*Excerpt to read*.
I did a quick sketch of a man flowing down a river, to explain my thought on “Flowing,” just so I could spend more time understanding the expectations of the prompt word, #Cruel.
After the news of the loss of my daughter, I was having trouble imagining or even wanting to think of a tragedy that could surpass it and to have it waiting for me at the end of this flowing river, along life’s, journey.
To be made to step out of the marsh of my past, to memorialize the memory of my daughter and the thousands affected just like her, from the incompetence of doctors and scientists who sought to bend the realities of proven doctrine, all in the name of human advancement.
To finally forgive, in my heart, those who believed the over use of vaccines was for the good of mankind. With her passing that struggle is over. Twelve years of “blood-fueled,” rage, washed away in her shade.
To be able to finally allow the issue to rest, only to turn around or move forward into another trial, another test of human endurance.
I do believe this can be defined as cruel.
The “star-child,” of my mind, would like to believe my demons would give me rest. The Dream Weaver of my soul, knows better and prepares for the next blow.

*Brief*. Can you write the next part of the reflection on the prompt word "Cruel," picking up after its final sentence?

*Supplied information*.
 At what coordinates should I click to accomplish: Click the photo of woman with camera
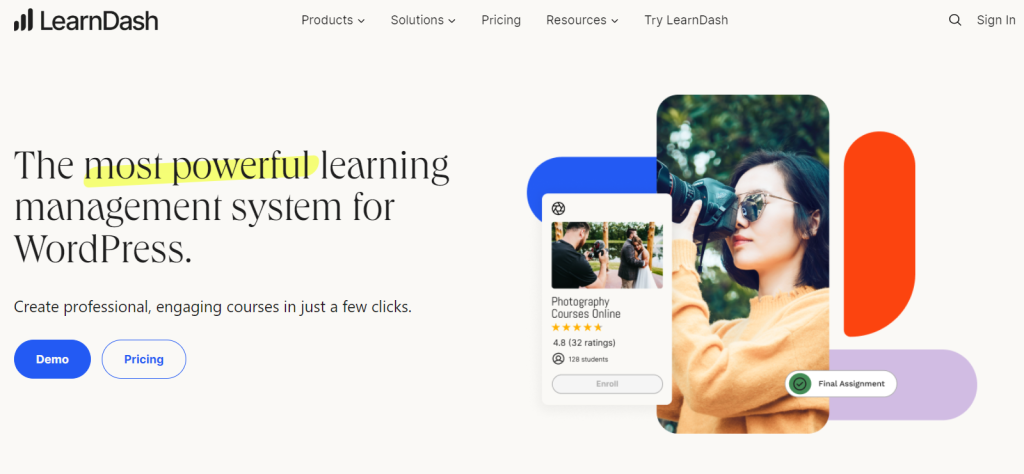point(743,264)
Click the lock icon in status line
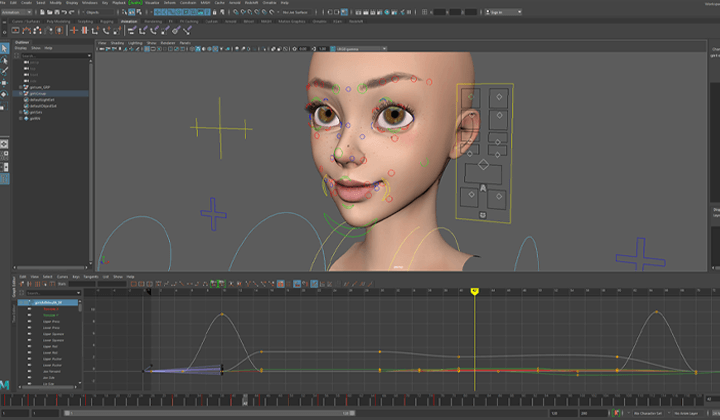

*Exercise output*.
Cruel is a world that takes the innocent and marks them as expendable. Cruel is the world that believes because I am a man, I have no right to feel anything, aside from rage. Denounce me a coward because I refuse to hold a sword around my daughter’s grave.
Cruel is the world that can send 116 satellites into space to study the patterns of human behavior, conduct 166 missions in the course of 60 years and can calculate from a desktop receiver that it takes 10 years to reach the edge of the solar system where radio waves need 4.5 hours to reach Earth; but can’t reverse the effects of “Mercury Compounds,” clogging a child’s brain. Choking her dreams.
Cruel is the thought that peace will only be held in the memory of her face.